Hermione, sonnée par le débit de parole affolant de la sculpturale blonde, ne s'était pas attendu à ce que celle-ci se retourne vers elle pour continuer de babiller sans fin.

« Mais vous êtes Hermione Granger ! Quel bonheur de vous rencontrer enfin ! J'ai beaucoup entendu parler de vous, vous savez je dévore tous les articles qui vous concernent. Quelle élégance vous avez, vraiment, j'adore votre façon de vous habiller, cela vous vous si bien si vous saviez comme mes amies vont être jalouses en apprenant que je vous ai rencontré nous sommes toutes de vraies – comment disent les moldus, déjà ? Fans de vous vous êtes extraordinaire; quel sens inné du style ! Oh, et bien sûr, votre rôle dans la guerre était fantastique quelle joie ça a dû être, pour vous, de combattre enfin, je veux dire, non, pas de combattre mais quand ça c'est terminé quand cet odieux celui-dont-on-ne-doit-pas-prononcer-le-nom est mort et qu'enfin tout a été fini quel bonheur d'être avec vos amis et de voir votre victoire quelle fabuleuse fête ça a dû être. »

Viktor serra brièvement Hermione dans ses bras, prenant au passage le temps de murmurer des excuses dans ses cheveux, avant de prendre la main de sa femme qui continuait à déblatérer dans fin sur une guerre dont elle n'avait rien connu et transplana.

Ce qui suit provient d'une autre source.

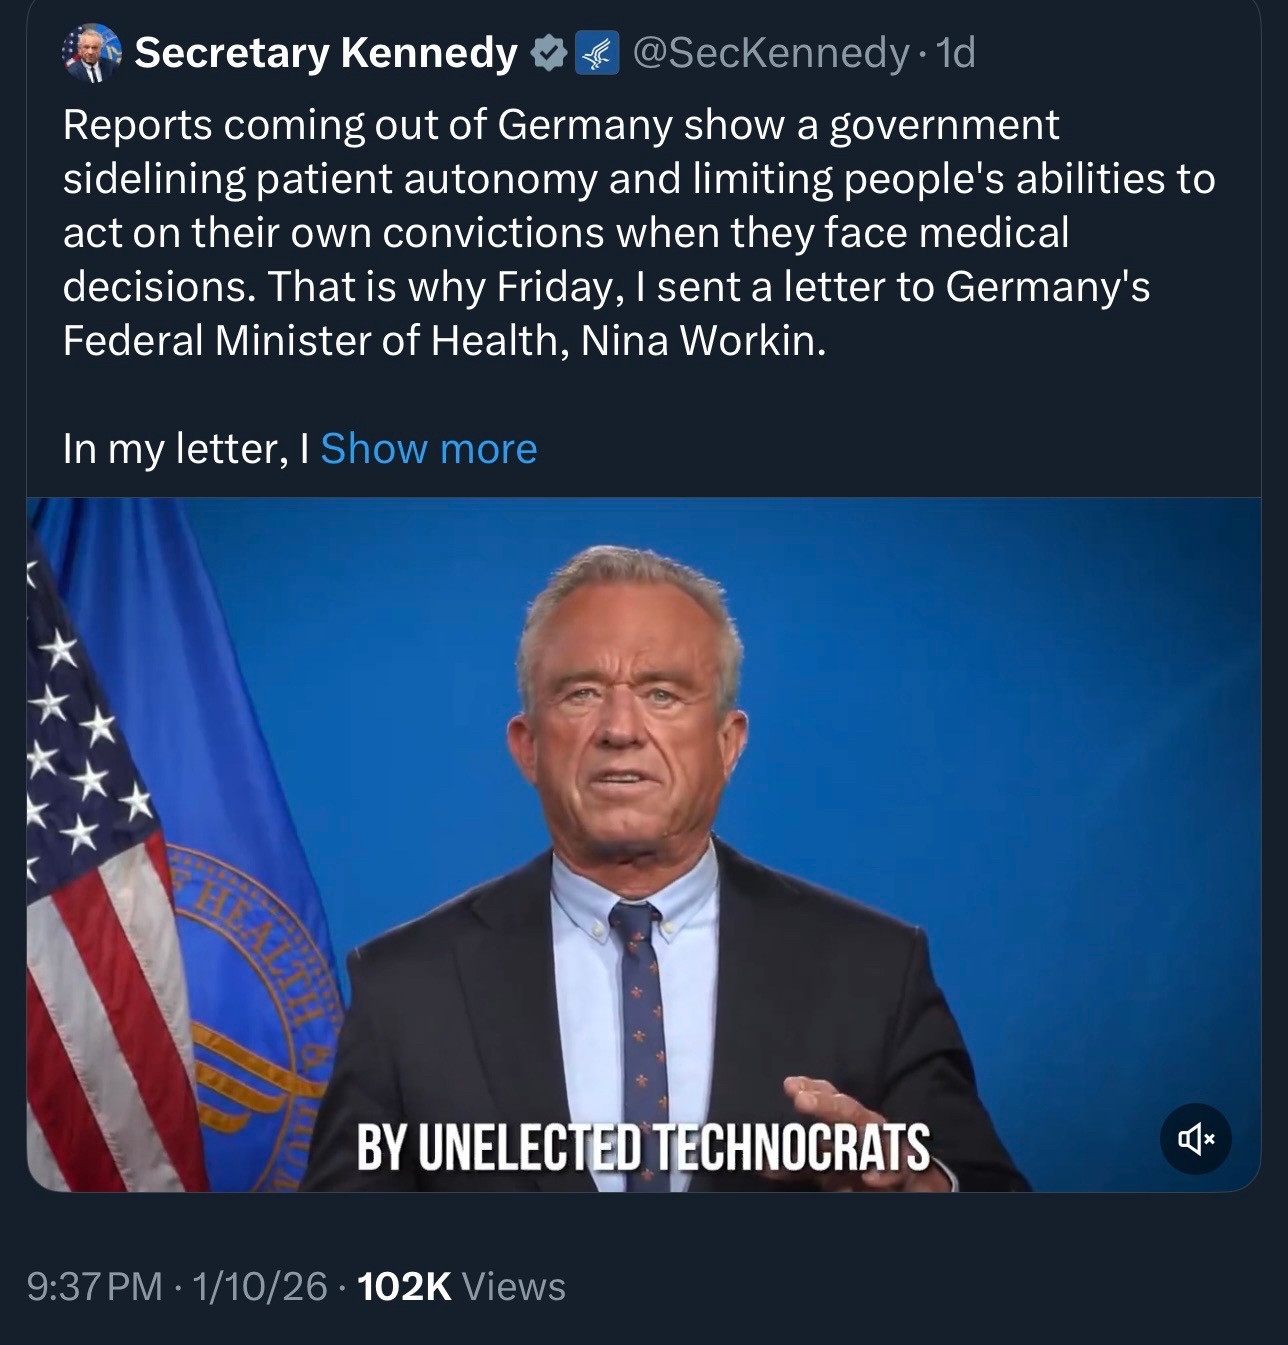Expand the post with Show more
The image size is (1288, 1345).
click(x=428, y=449)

Il fallut trois mois, beaucoup de nuits blanches et tout son courage de Griffondor à Hermione pour envoyer un hibou de remerciement à Draco. Elle ne comprenait pas réellement ce qui l'avait poussé à les aider, mais elle avait apprécié le geste.

Elle ne pouvait s'empêcher de se passer et repasser les évènements de cette soirée dans la tête, plongeant toute entière dans la chaleur qu'elle avait ressentie, dans l'étincelle de bonheur qui avait brisé la monotonie de sa vie.

Depuis la guerre, elle s'enfonçait sans trop s'en rendre compte dans une sorte de tristesse dont elle ne pouvait se défaire. Quand Harry et Ron avaient dû pleurer leurs proches, sa famille était unie, ses parents heureux, sa maison épargnée. Elle n'avait pas eu de douleur forte à laquelle se raccrocher pour expulser toutes les blessures de la guerre, et les avait laissé puruler en elle jusqu'à en étouffer.

Elle ne pouvait pas recontacter Viktor, parce qu'il la comprenait trop bien et que c'était bien trop dangereux. L'avoir vu avait commencé à libéré ces démons, et elle ne pouvait pas se permettre de se remettre dans cette situation qui l'avait fait franchir des limites qu'elle s'était imposée. C'était à elle, maintenant, de se permettre d'avancer. Il le fallait, et elle le pouvait.

Hermione se retourna vers Ron endormi. Regarda la photo de Fred qui trônait sur la table de chevet. Un tendre sourire vint éclairer ses traits.

« Je t'aime », murmura-t-elle, avant de se replonger, pour la dernière fois, promis, dans ses rêveries bulgares.